Aufgabe 1 -> Schreibe bei den Einträgen alles von der Zeile mit „Given: Open Time column filter funnel“ bis hinunter zur Zeile mit „Looking at the“ genau ab, beide Zeilen eingeschlossen. Lass die Bilder in deiner Antwort weg.
Aufgabe 2 -> Nimm den Faden der Musicalbesprechung nach ihrem letzten Satz auf und schreib sie weiter.

Vorgegebener Text ->
====================
Alexander di Capri als Pilatus hat mich positiv überrascht. Gut, „Pilate‘s Dream“ war keine Glanzleistung. Diese weichen, gefühlvollen Lieder sind nicht Seins, und ich mag es auch nicht, wenn er die Vokale so unnatürlich in die Länge zieht. Beeindruckt war ich bei „Jesus and Pilate“. Sehr intensives Schauspiel zwischen ihm und dem am Boden liegenden Jesus. Man sah seinem Pilatus an, daß es ihn innerlich fast zerrissen hat, Jesus zum Tod verurteilen zu sollen. Und wie er fieberhaft nach einem Ausweg gesucht, Jesus fast angebettelt hat, ihm doch einen Grund zu geben, ihn nicht kreuzigen zu müssen.
Rob Fowler hat als Simon Zelotes wie erwartet die Bühne gerockt. Eine tolle Stimme, für die es verdientermaßen den zweitgrößten Applaus gab. Völlig konträr dagegen sein Annas, den ich schon für seine arrogante Haltung und seinen blasierten Gesichtsausdruck einfach nur gerne geschüttelt und von der Bühne geworfen hätte.
(Bemerkung am Rande: Ich fand es sehr cool, daß Drew, der weiter hinten auf der Bühne stand, die ganze Zeit mitgerockt ist. Bei ihm merkt man einfach, daß Musik sein Leben ist.)
Dennis Kozeluh als Kaiphas sah mit dunkler Sonnenbrille und Ledermantel aus, als wäre er direkt aus Matrix entsprungen. Und die Tiefe seiner Stimme ist schon sehr beeindruckend.
Drew Sarich als Jesus Christus oder: Wie kann ein Mensch nur *so* singen? Viel zitiert, deswegen aber nicht weniger wahr: Drew Sarich spielt die Rolle des Jesus nicht, er lebt sie. In jeder Sekunde, mit jedem Blick, mit jedem Ton und mit jeder Geste. Es schmerzt, wenn er nach seiner Verhaftung die am Rücken „gebundenen“ Hände löst, um zu singen, und sie selber keine Sekunde später so unbarmungslos wieder zurückreißt, als würden zwei Wärter hinter ihm stehen. Er ist sich auch nicht zu schade dafür, mit dem Gesicht am Boden zu liegen - gedemütigt, verspottet und geschlagen.
Dieser Jesus ist auch nicht der strahlende, perfekte Messias, der zwar am Ölberg mal kurz zweifelt, sich aber ansonsten willig in sein Schicksal fügt. Drew‘s Jesus hat viele Facetten: Er liebt, hofft und vergibt. Aber er ist auch voller Wut, Zorn und Angst und in manchen Szenen verdammt selbstgefällig.
====================
Daten der Übung ->
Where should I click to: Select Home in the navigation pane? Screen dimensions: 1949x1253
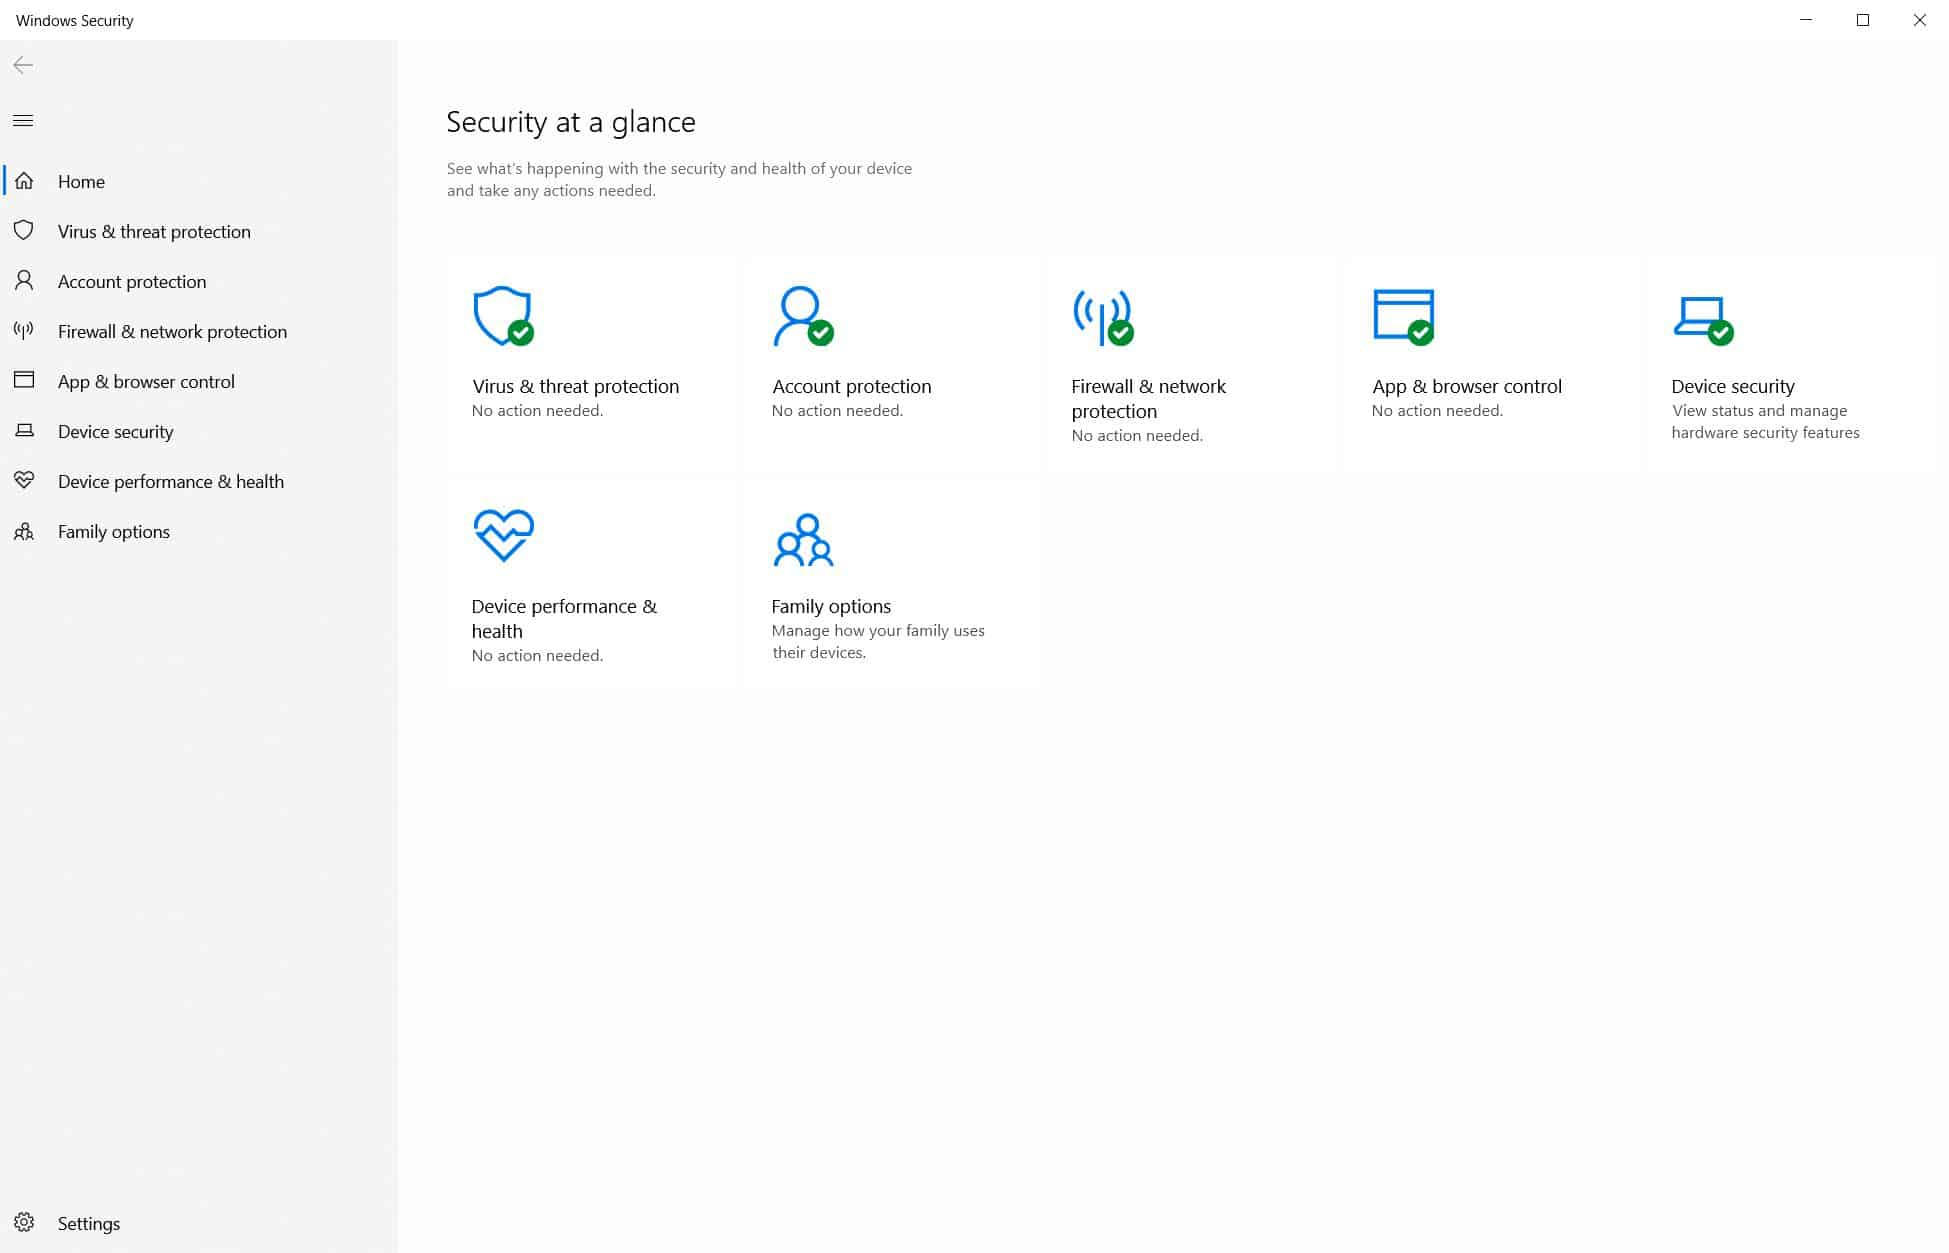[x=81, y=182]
====================
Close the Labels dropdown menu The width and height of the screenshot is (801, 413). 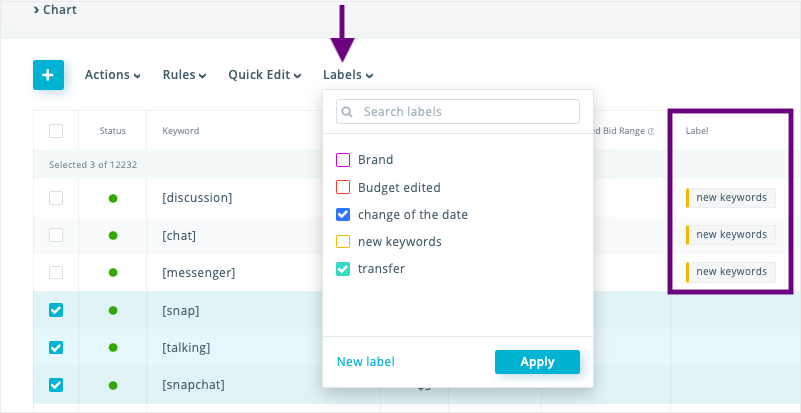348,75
====================
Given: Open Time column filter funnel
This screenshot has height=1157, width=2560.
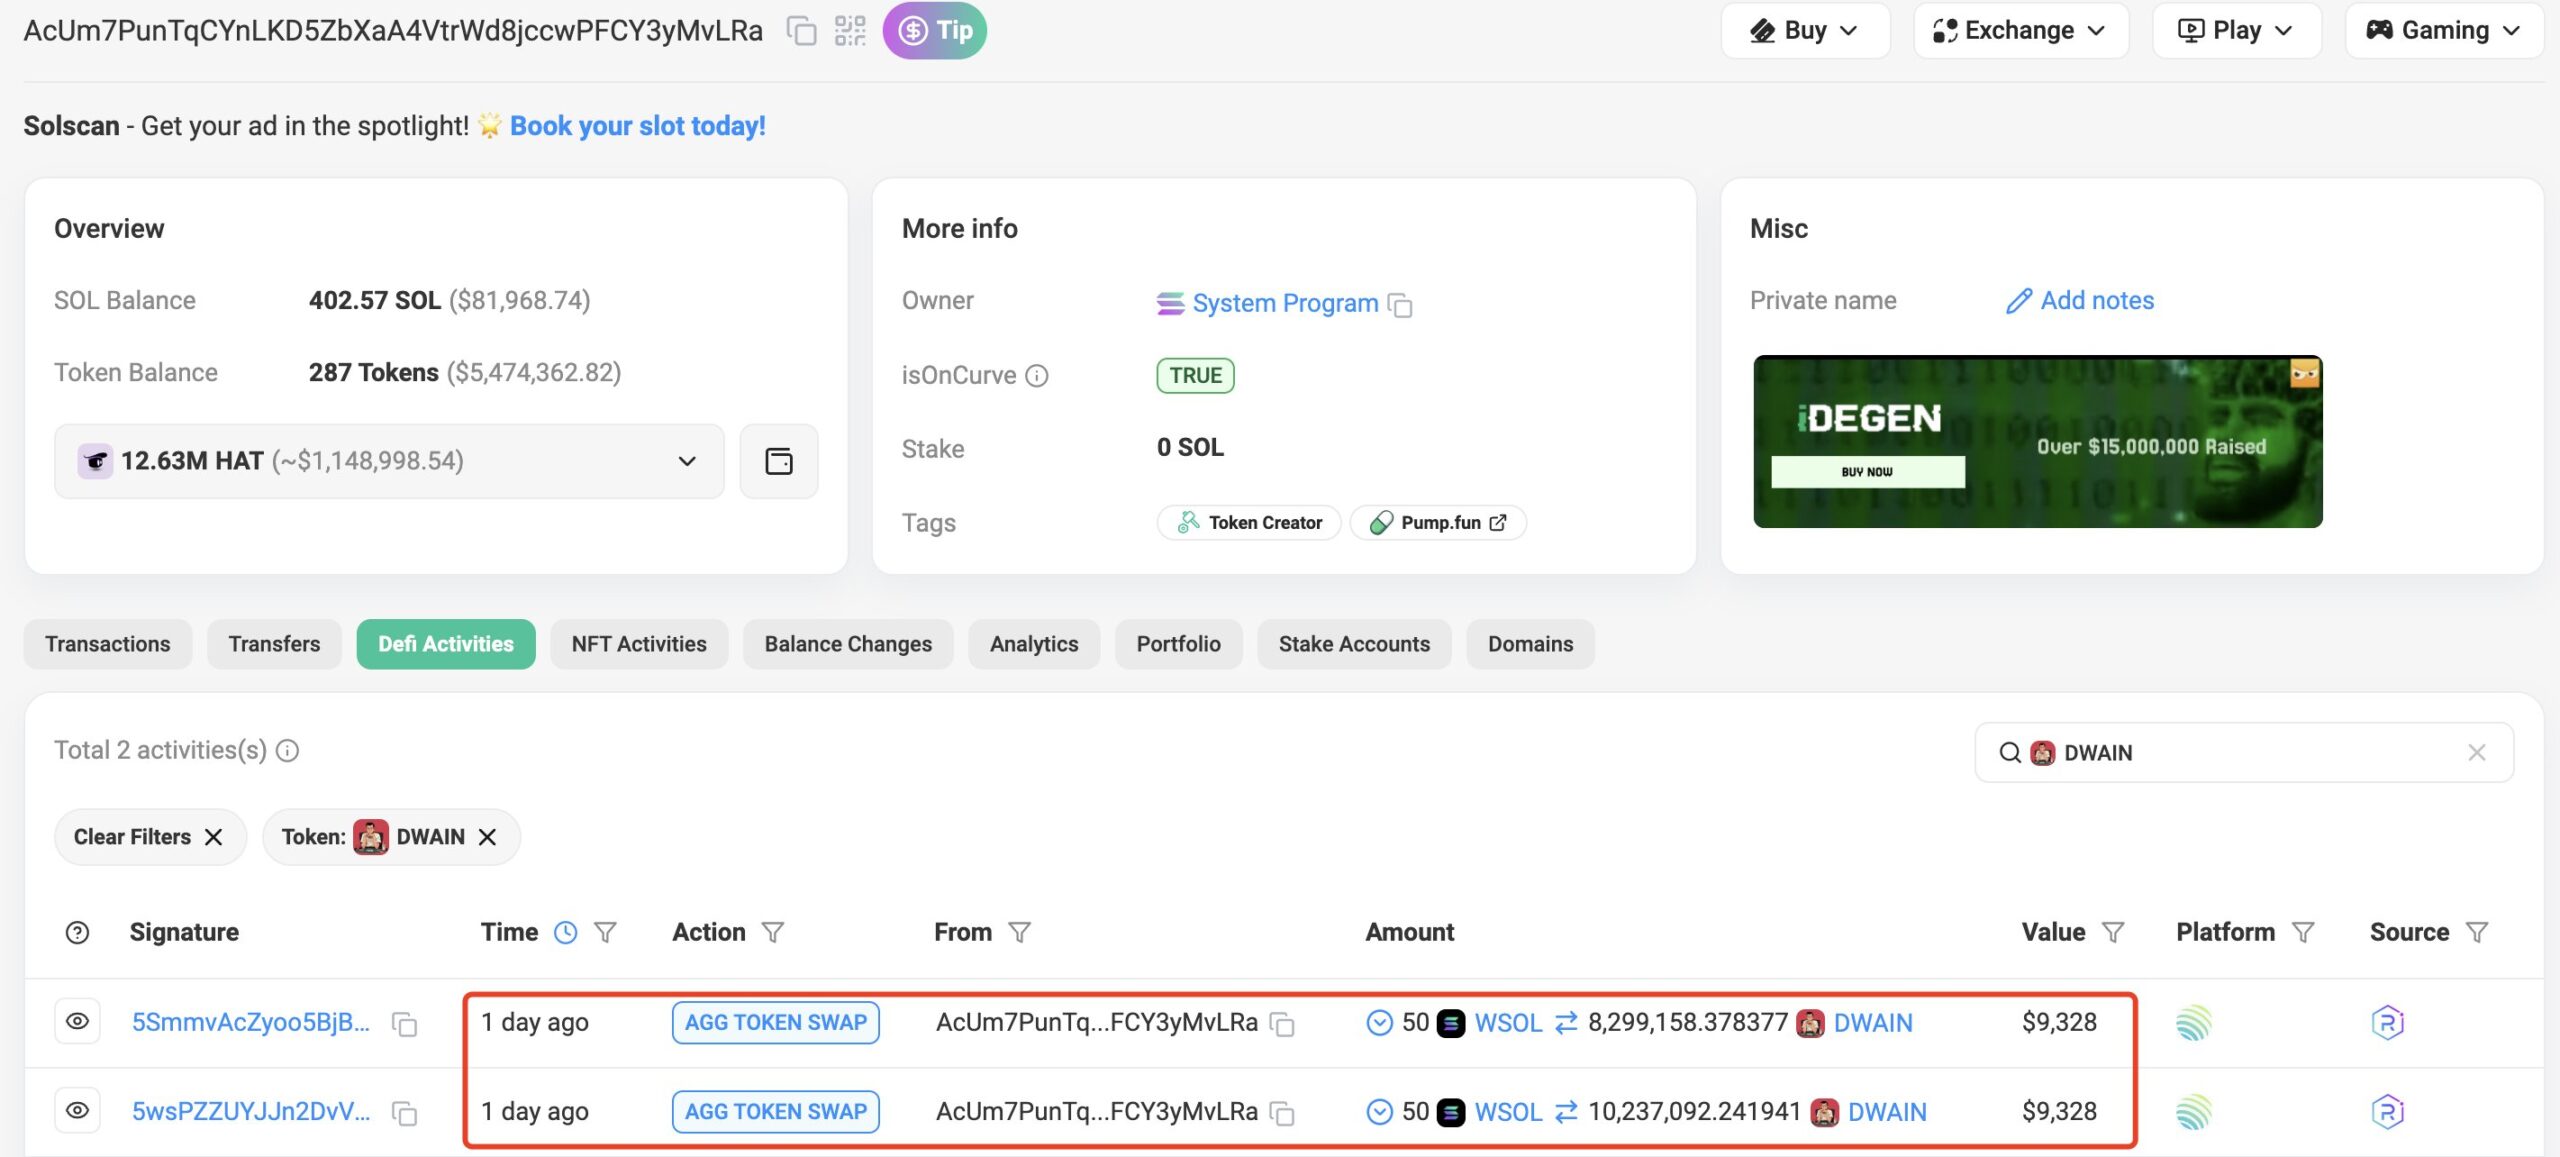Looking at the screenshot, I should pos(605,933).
====================
Schriftliche Antwort 1 ->
Given: Open Time column filter funnel
This screenshot has height=1157, width=2560.
Looking at the screenshot, I should pos(605,933).

Schriftliche Antwort 2 ->
Sehr schön dargestellt beim Hosanna. Man sah ihm an, wie sehr er es genoß, so gefeiert und hofiert zu werden. Ich möchte sagen, daß es fast schon was selbstherrliches an sich hatte, als er von seinen Anhängern auf die Schultern gehoben wurde. Doch innerhalb einer Sekunde änderte sich alles. Nämlich als die Frage gestellt wurde: „Would you die for me?“. Das Lächeln und Strahlen erlosch und in seinen Augen stand deutlich die Frage: „Was? Sterben? Das war nicht ausgemacht!“
Die Tempelszene war sehr cool. Jesus, der auf das Gerüst am Bühnenhintergrund kletterte und seine Wut auf die Wucherer rausschreit. Doch binnen Sekunden verrauchte all seine Wut und Aggression, als er die vielen Kranken und Verzweifelten sah. Anfangs noch versucht, jedem zu helfen, begannen die Menschen, ihn zu umzingeln, an ihm zu zerren und man gewann den Eindruck, als würden sie ihn mit ihren Armen und Händen in ertrinkende Tiefen ziehen wollen, bis er schließlich selbst erkennen mußte: „There is too many of you!“
Gethsemane ist ein Lied, das einem die Kehle zuschnürt und das Gefühl gibt, es keinen Moment mehr länger ertragen zu können. Hochemotional und voller Dramatik, ein Wechselbad der Gefühle von einem auf den anderen Moment.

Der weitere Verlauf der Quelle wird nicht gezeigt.